FASB Gives Issuers a Break on Tough Lease-Accounting Questions
As the pandemic keeps brick-and-mortar businesses shuttered across the country, landlords are giving concessions to retailers, restaurants and offices that have been closed through no fault of their own. That’s welcome news for tenants. But it’s a potential nightmare for accountants—particularly those of public companies, which are subject to new accounting rules for lease modifications. As we expected it would, the Financial Accounting Standards Board has now stepped in to address the sticky situation. FASB issued clarifying guidance that effectively allows parties to ignore its lease modification standard for lease concessions related to COVID-19, and some public companies have already said they’ll be taking advantage.
Lease accounting has been a major topic of conversation for several years now, going back to at least 2016, when FASB first unveiled rules requiring corporate lessees to include leases on their balance sheets. The new standard, known as ASC 842, became effective for public companies on January 1, 2019. It included new rules on lease modifications, which ASC 842 defines as “a change to the terms and conditions of a contract that results in a change in the scope of, or the consideration for, a lease.”
Applying this new standard proved challenging to private enterprises even under normal conditions. (The implementation date for private companies was pushed back to January 2021 after many felt unprepared for the transition, and it may be delayed even further.) But now, in the midst of a pandemic, public companies face the prospect of having to apply this new standard to hundreds or even thousands of lease modifications.
That’s no small task for, say, a retailer with 1,500 locations. For starters, it would have to review hundreds of individual leases to determine whether specific rent concessions it received “changed the terms” of the relevant lease (and thus might qualify as a modification) or, instead, was required by the lease. Recognizing that ASC 842 was not meant to be applied in bulk, however, FASB has saved public lessors and lessees alike from all that work.
In Q&A released last month, FASB said it will spare parties the trouble of determining whether any landlord concessions qualify as a lease modification under 842. As FASB clarified, they can just ignore that question altogether. Instead, they can treat any pandemic-related concession (including deferrals of lease payments and reductions of future lease payments) as if it were required by the lease. (If for some reason they want to, they can also decide to treat them as modifications under 842.)

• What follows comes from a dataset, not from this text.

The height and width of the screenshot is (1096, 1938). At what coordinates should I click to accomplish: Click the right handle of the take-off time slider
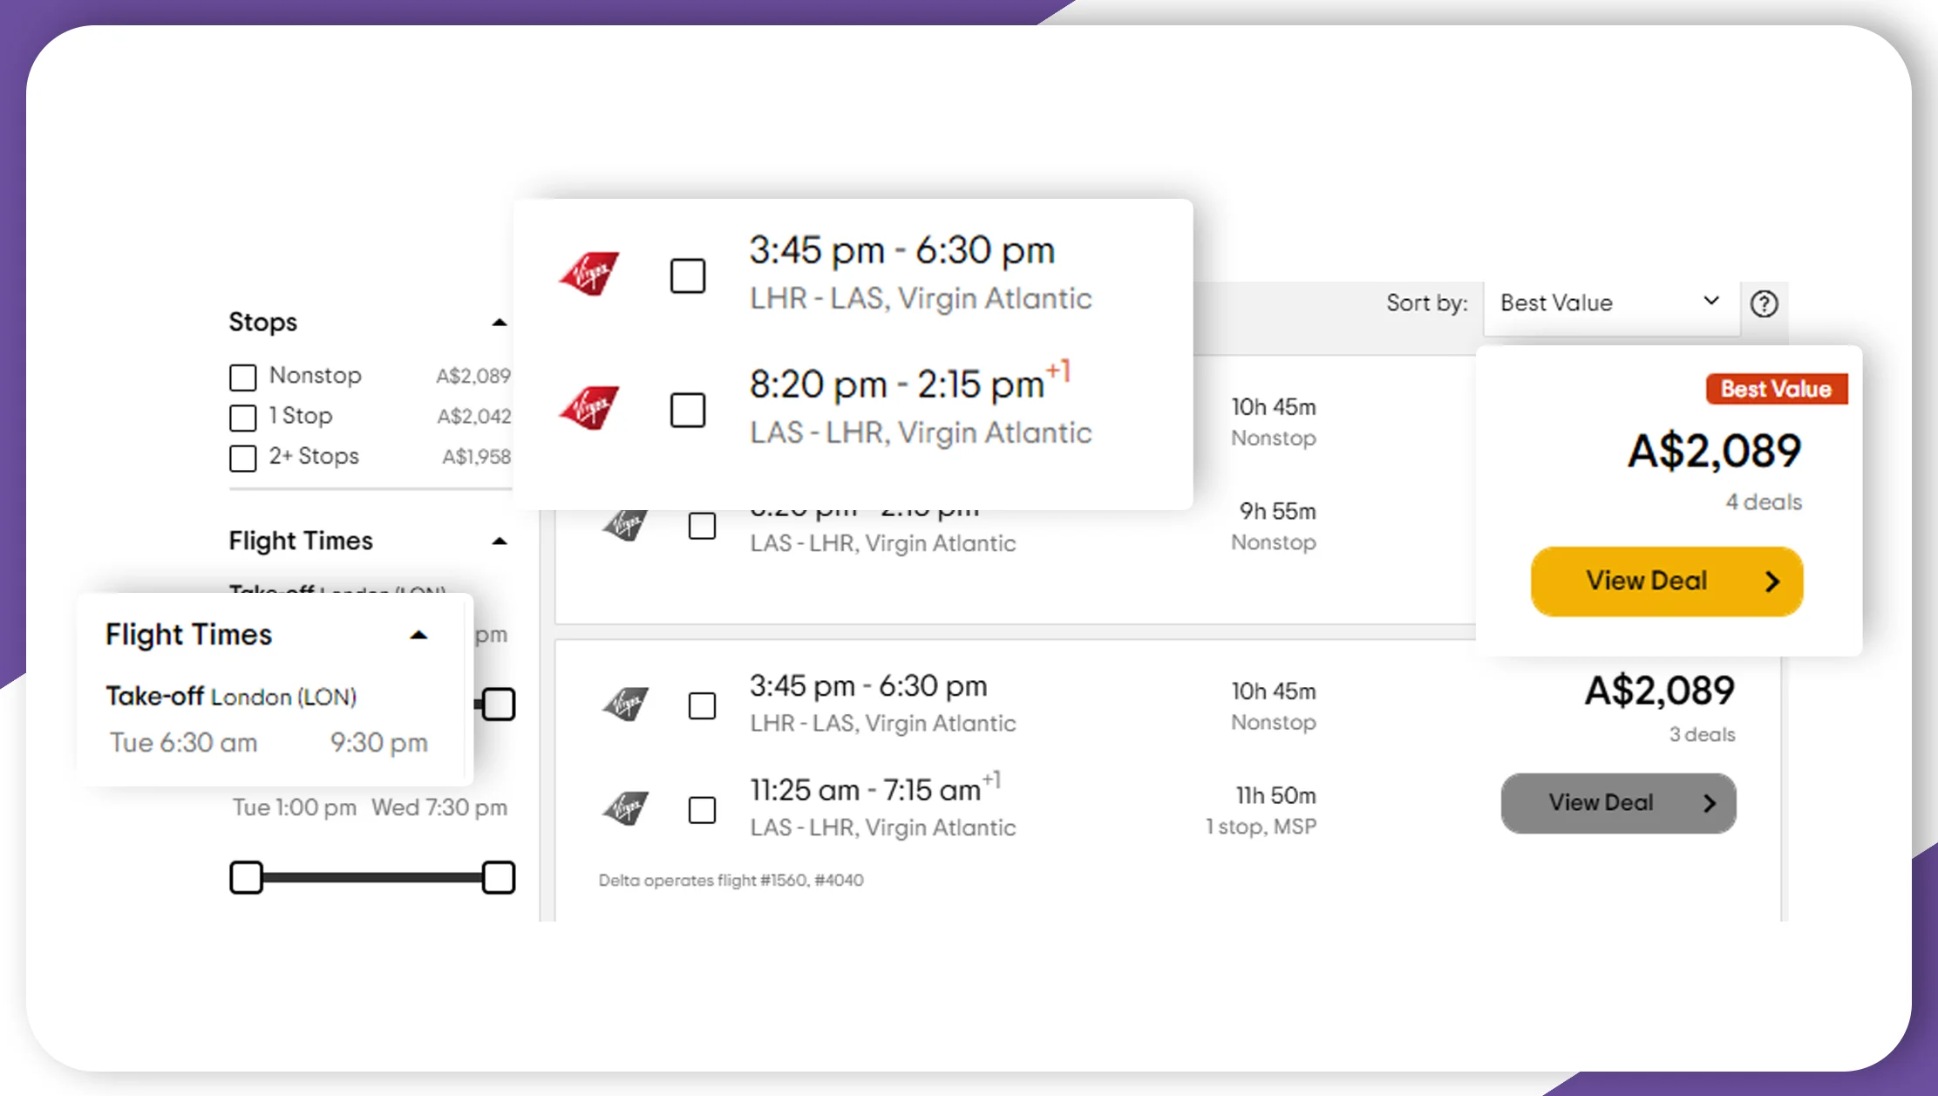click(x=498, y=704)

Already, public companies are declaring their intent to take advantage of the relief. Here’s what four have said:
Starbucks: “Consistent with updated guidance from the Financial Accounting Standards Board (“FASB”) in April 2020, we have elected to treat COVID-19-related rent concessions as variable rent.”
Estee Lauder Companies: “The company . . . expects to adopt this guidance in the fiscal 2020 fourth quarter.”
Prologis, Inc. (a REIT): “For rent deferrals granted as of April 27th, we are allowing customers to defer rental payments until later in 2020, in exchange for a note receivable, and we are continuing to recognize rental revenue during the period.”
Duke Realty Corp. (a property owner): “We have tentatively determined that we will apply the accounting relief provided by the FASB only to . . . short-term rent deferrals . . . .”
Without doubt, public companies that lease property have many sources of stress at the moment. It’s equally certain, however, that they’re thankful to be temporarily relieved of the nagging headache that is lease accounting.